SELECTED EXCERPT:
#####
Today the room has spectacular architectural interior appointments. On one side, a wooden colonnade with pillow-vaulted ceilings leads to the owners’ bedroom suite. A wooden railing overlooks a wagon wheel-style chandelier with candles above the first floor. Custom bookcases and paintings line the other walls.

The New Family Kitchen

On the first floor opposite the library, a small yet still grand kitchen serves Mac, Frances, the two boys and pets perfectly, with flawless style. Each feature is superb on its own — a black Nero Marquina marble island with white veins, a backsplash of handmade glazed clay pearl-white tiles and a dark Belgian bluestone floor with a special finish. Together the elements create luxury and simplicity at the same time, offering a wonderful ambiance for arranging hors d’oevres for an intimate gathering or cooking up French toast for kin.

The kitchen opens into family dining and living spaces equally cozy and tasteful on the riverfront side of the home. Sunlit windows, light walls and beautiful yet understated wood trim are worth much more than a glance, yet provide an understated backdrop for antiques and Brandywine Valley art.
#####
PROVIDED MATERIAL:
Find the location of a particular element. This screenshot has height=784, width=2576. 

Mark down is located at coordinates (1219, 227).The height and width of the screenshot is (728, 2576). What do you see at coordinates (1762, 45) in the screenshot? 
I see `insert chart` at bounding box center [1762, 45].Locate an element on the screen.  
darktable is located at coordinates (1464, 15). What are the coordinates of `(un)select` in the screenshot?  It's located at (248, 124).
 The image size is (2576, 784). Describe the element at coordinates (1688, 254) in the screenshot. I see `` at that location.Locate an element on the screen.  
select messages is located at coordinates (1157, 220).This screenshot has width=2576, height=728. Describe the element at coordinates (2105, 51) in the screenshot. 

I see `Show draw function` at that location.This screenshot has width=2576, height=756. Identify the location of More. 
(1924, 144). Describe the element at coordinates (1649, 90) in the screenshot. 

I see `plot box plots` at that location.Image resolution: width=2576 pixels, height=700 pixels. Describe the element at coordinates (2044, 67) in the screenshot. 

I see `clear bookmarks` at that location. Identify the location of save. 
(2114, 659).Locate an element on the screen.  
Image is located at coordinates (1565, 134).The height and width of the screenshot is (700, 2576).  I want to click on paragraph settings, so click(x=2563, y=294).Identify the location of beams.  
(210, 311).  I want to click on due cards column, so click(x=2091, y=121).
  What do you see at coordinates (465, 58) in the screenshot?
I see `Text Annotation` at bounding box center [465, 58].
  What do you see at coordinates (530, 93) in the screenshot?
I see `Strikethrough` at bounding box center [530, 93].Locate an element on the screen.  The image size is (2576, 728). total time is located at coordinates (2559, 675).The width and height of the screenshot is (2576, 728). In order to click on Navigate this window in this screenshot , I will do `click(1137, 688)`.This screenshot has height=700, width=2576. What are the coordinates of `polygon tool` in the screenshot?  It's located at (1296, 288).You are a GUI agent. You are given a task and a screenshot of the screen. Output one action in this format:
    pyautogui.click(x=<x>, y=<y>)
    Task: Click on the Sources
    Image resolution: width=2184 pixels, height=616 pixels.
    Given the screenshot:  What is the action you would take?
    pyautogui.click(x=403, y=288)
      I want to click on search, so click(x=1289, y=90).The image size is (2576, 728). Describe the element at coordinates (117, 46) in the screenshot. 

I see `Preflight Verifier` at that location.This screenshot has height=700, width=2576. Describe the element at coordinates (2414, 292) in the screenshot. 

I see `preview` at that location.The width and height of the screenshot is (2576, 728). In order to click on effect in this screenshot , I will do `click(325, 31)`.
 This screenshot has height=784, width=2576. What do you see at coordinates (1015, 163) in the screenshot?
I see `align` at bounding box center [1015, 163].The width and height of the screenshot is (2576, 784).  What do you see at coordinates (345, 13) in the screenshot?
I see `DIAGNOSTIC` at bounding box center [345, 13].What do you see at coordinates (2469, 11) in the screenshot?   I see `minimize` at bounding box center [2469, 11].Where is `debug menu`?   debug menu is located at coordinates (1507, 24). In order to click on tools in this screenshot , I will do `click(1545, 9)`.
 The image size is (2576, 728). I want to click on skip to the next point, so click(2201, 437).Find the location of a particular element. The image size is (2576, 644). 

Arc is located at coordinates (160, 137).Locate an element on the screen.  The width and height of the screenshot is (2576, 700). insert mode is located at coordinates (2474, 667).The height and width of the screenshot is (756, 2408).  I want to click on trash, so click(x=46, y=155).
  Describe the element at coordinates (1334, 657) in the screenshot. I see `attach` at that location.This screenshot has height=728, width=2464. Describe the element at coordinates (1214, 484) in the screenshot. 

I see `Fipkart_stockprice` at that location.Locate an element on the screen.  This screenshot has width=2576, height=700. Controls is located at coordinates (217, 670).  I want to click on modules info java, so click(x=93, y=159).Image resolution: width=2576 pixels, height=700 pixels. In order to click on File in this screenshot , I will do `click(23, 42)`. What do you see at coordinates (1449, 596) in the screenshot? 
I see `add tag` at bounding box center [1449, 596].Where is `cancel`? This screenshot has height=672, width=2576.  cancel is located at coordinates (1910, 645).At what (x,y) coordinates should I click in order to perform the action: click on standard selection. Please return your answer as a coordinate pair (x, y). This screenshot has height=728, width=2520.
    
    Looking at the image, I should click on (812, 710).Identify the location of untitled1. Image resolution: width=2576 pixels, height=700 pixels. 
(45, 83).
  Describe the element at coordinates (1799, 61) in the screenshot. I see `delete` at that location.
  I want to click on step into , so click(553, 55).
#####
WRITTEN TASK 1:
According to the house description, what material is the kitchen island made of?
WRITTEN TASK 2:
Write out the passage of the house description that starts at "Today the room" and ends at "the other walls.".

COMPLETE RESPONSE 1:
Black Nero Marquina marble with white veins.

COMPLETE RESPONSE 2:
Today the room has spectacular architectural interior appointments. On one side, a wooden colonnade with pillow-vaulted ceilings leads to the owners’ bedroom suite. A wooden railing overlooks a wagon wheel-style chandelier with candles above the first floor. Custom bookcases and paintings line the other walls.